A Chinese smartphone company now holds the record for the fastest four-door car to lap the storied Nurburgring Nordschleife, a 20.8km race circuit in Germany used as a yardstick for sports car brands around the world.
But there’s a catch, because the car that achieved that lap time isn’t the same as the one it plans to sell to customers for road use.
The SU7 Ultra, an electric car developed by the smartphone manufacturer Xiaomi, is the high-performance version of the Xiaomi SU7 sedan, the same car Ford CEO Jim Farley this month admitted he’d been driving for six months in the US and that he “didn’t want to give it up”.
The Ultra, which uses three electric motors for a claimed output of 1138kW and a sprint to 100km/h in just 1.97 seconds, is key to Xiaomi’s plan to hold the the production car lap records at the Nürburgring. But it hasn’t achieved it yet.
The Xiaomi SU7 Ultra that lapped the ‘Ring this week was just a prototype, which the brand admits but was built with assistance from racecar outfit Prodrive for the express purpose of this lap, and is essentially a racing car that uses the electric motors intended for the road-going version.
The lap time it set, an extremely impressive 6 minutes and 46.874 seconds, makes it the fastest four-door car to lap the circuit, though its nature as a stripped-out prototype means it isn’t the holder of the road-legal production car record yet.
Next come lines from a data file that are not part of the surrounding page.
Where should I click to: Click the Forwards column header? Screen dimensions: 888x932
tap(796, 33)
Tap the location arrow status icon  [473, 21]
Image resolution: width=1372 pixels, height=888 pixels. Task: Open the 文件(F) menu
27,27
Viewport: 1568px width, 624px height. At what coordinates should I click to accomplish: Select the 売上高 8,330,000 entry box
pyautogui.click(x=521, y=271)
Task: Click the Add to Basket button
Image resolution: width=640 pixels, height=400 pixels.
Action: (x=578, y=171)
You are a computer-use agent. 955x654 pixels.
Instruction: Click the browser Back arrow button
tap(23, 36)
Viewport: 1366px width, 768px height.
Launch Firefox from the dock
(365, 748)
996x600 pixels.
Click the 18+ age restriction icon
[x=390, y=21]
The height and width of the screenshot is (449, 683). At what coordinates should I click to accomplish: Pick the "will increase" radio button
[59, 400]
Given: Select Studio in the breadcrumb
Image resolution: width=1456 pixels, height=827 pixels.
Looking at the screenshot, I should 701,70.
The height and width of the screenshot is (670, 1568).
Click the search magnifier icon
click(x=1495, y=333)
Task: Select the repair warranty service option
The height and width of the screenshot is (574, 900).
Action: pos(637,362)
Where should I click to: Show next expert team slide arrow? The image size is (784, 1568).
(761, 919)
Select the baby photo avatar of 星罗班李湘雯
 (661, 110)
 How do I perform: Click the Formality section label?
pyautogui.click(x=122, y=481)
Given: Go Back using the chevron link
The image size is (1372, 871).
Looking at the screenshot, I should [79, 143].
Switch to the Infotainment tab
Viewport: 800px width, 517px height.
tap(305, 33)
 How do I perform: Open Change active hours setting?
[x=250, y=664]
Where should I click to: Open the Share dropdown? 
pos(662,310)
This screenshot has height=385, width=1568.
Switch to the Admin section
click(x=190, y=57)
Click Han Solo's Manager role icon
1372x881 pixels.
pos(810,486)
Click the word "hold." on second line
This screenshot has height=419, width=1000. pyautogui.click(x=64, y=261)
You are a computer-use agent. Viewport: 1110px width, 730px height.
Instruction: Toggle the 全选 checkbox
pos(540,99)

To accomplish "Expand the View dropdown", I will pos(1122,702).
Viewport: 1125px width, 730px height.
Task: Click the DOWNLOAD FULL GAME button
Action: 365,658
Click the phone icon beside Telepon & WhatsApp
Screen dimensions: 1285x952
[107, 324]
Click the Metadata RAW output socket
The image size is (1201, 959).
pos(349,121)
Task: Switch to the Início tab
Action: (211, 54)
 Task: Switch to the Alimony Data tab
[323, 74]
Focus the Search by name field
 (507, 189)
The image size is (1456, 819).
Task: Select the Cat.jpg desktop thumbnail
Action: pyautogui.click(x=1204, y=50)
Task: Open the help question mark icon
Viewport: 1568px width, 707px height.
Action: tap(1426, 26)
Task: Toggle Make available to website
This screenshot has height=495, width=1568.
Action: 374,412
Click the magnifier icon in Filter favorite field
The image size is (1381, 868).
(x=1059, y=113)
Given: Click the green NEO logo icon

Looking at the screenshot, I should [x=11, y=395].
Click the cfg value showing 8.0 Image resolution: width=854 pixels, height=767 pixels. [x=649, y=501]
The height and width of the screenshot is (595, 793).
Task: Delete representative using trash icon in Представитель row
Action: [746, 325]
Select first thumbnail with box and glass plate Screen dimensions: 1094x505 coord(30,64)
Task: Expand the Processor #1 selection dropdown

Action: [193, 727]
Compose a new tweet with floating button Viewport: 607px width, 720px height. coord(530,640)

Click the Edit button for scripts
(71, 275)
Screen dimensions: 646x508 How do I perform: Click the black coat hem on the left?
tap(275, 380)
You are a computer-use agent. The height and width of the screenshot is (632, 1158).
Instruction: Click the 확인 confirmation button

For reference, the fastest vehicle to lap the Nurburgring is was the Porsche 919 Hybrid EVO, a modified version of the brand’s WEC endurance racer, with a time of 5:19.546.
The fastest road-legal production vehicle is the AMG One, with a time of 6:29.090 set last month, while the fastest production four-door is currently the Porsche Taycan Turbo GT, but its 7:07.55 lap time is well within reach of the Xiaomi.
While the prototype is likely much lighter and faster than the eventual road version, the car did suffer a power loss for several seconds halfway though the lap. It also seemed to be quite a handful for driver David Pittard. Not for lack of driver skill, as Pittard was part of the winning team in the 2023 24 Hours of Nurburgring race.

While the Prototype won’t entirely reflect the production car’s final specifications, if the road-going version manages to lap the Nurburgring in under 7:07.55, it’ll take the record from the Taycan.